Podcasting: Hype Versus Reality
There's no question that, someday, podcasting will affect public radio's audience and business model. Changes are necessary. But reports of public radio's pending death by podcasting are greatly exaggerated.
Lots of folks are impressed by the more than 18 million NPR podcast downloads since August 2005, including me. That's a lot of downloads in the podcasting world. But it represents a tiny amount of public radio listening.
All those downloads came over a period of about 32 weeks -- August through March. Over that same period, listeners tuned to public radio stations 6 billion times. (27,000,000 weekly listeners * 7 tune-ins per week * 32 weeks)
Podcasting downloads represent 0.3 percent of all public radio tune-ins.
It's a mighty big assumption that all of those downloads are actually heard and that they are replacing current listening. For all we know, those downloads are enhancements to the users' current public radio listening. Some of those downloads are likely to be from listeners not in the weekly Cume.

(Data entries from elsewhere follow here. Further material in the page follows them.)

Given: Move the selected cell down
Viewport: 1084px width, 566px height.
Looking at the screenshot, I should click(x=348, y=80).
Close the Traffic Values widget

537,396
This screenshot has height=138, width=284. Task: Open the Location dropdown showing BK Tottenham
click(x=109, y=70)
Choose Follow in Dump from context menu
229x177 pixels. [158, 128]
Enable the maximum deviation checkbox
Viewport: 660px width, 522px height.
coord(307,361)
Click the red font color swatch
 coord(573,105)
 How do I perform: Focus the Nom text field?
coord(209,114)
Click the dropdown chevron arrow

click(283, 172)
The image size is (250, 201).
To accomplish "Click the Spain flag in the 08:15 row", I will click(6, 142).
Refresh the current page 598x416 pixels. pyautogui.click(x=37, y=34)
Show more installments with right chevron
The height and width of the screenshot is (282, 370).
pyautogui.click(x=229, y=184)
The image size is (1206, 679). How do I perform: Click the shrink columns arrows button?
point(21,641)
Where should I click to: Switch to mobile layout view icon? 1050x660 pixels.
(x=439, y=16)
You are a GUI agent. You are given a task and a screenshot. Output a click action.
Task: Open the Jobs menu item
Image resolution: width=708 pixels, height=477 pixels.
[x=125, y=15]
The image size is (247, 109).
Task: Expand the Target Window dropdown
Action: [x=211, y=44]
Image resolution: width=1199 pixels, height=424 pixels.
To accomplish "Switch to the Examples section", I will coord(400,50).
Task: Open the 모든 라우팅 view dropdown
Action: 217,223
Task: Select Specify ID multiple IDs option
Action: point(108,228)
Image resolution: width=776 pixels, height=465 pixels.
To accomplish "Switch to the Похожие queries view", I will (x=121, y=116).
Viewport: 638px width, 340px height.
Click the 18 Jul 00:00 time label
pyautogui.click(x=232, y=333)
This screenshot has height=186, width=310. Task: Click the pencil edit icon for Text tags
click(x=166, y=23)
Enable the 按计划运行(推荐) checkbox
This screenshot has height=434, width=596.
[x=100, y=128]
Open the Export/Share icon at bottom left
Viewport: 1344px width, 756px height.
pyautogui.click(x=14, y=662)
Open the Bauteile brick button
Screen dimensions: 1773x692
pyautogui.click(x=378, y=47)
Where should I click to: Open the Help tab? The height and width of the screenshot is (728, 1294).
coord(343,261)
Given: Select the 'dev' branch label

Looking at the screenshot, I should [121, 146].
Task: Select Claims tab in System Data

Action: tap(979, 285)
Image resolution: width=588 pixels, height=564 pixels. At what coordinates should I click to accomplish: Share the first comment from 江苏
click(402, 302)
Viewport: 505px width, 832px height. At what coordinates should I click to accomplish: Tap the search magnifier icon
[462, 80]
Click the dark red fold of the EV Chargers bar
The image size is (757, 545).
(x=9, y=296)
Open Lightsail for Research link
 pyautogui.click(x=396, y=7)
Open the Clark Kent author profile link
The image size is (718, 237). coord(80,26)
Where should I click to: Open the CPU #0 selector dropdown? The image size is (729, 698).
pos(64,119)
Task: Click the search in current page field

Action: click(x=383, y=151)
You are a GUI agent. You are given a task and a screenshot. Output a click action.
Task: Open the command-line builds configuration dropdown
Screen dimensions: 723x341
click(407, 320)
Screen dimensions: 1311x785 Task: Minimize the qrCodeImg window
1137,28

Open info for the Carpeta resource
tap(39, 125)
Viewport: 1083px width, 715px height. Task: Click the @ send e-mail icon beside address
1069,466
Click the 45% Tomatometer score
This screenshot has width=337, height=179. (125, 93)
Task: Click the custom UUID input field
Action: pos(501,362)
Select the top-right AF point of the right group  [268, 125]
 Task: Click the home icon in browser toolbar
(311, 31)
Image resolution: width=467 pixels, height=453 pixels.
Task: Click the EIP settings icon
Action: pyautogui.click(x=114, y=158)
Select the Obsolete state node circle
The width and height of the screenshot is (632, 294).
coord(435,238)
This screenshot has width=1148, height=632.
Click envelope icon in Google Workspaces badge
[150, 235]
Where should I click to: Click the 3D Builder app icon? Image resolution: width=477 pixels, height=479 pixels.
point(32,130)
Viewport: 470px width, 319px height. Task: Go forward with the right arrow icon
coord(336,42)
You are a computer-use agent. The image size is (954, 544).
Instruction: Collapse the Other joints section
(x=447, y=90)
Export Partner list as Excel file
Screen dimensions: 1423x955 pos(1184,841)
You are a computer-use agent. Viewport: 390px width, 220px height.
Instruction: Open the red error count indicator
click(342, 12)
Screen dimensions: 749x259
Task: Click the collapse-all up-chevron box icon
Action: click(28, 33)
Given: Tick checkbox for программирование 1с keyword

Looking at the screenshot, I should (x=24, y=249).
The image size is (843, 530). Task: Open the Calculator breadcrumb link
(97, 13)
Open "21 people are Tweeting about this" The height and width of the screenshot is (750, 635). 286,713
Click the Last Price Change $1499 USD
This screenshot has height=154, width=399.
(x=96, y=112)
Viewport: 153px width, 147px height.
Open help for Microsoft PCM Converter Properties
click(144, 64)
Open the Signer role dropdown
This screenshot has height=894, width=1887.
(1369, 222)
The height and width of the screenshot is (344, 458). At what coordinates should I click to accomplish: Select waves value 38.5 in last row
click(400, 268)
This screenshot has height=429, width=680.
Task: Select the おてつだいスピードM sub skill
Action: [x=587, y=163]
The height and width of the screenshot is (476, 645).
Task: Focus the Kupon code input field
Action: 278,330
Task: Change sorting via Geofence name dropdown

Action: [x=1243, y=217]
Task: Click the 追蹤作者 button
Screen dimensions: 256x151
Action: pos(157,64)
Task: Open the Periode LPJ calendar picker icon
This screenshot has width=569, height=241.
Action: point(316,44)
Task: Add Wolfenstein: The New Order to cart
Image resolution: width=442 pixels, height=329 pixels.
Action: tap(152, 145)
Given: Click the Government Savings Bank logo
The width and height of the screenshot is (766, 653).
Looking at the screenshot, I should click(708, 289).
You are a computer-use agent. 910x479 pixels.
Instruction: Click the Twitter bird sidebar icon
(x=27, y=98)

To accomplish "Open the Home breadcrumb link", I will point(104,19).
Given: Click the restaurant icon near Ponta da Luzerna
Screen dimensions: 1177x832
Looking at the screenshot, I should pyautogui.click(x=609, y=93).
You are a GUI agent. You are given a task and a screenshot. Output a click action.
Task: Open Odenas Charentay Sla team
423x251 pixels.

Even at 10 times the current number of downloads, podcasting will have a minimal effect on the size of the traditional public radio audience. The more immediate issue facing public radio is the long-term collective effect of podcasting, satellite radio, and soon, wireless broadband.
If public radio stations are going to lose a meaningful amount of listening (and money) to programming on new delivery platforms, the first hit is going to come from listeners' combined use of podcasting, satellite radio, and wireless broadband.
While it is important to have a strong presence on each of these platforms, that's not the first line of defense. The single most important action we can take to protect current audiences is strengthening the current programming on individual stations. For even 10 years down the road, radio will account for the most significant portion of our audience and revenues.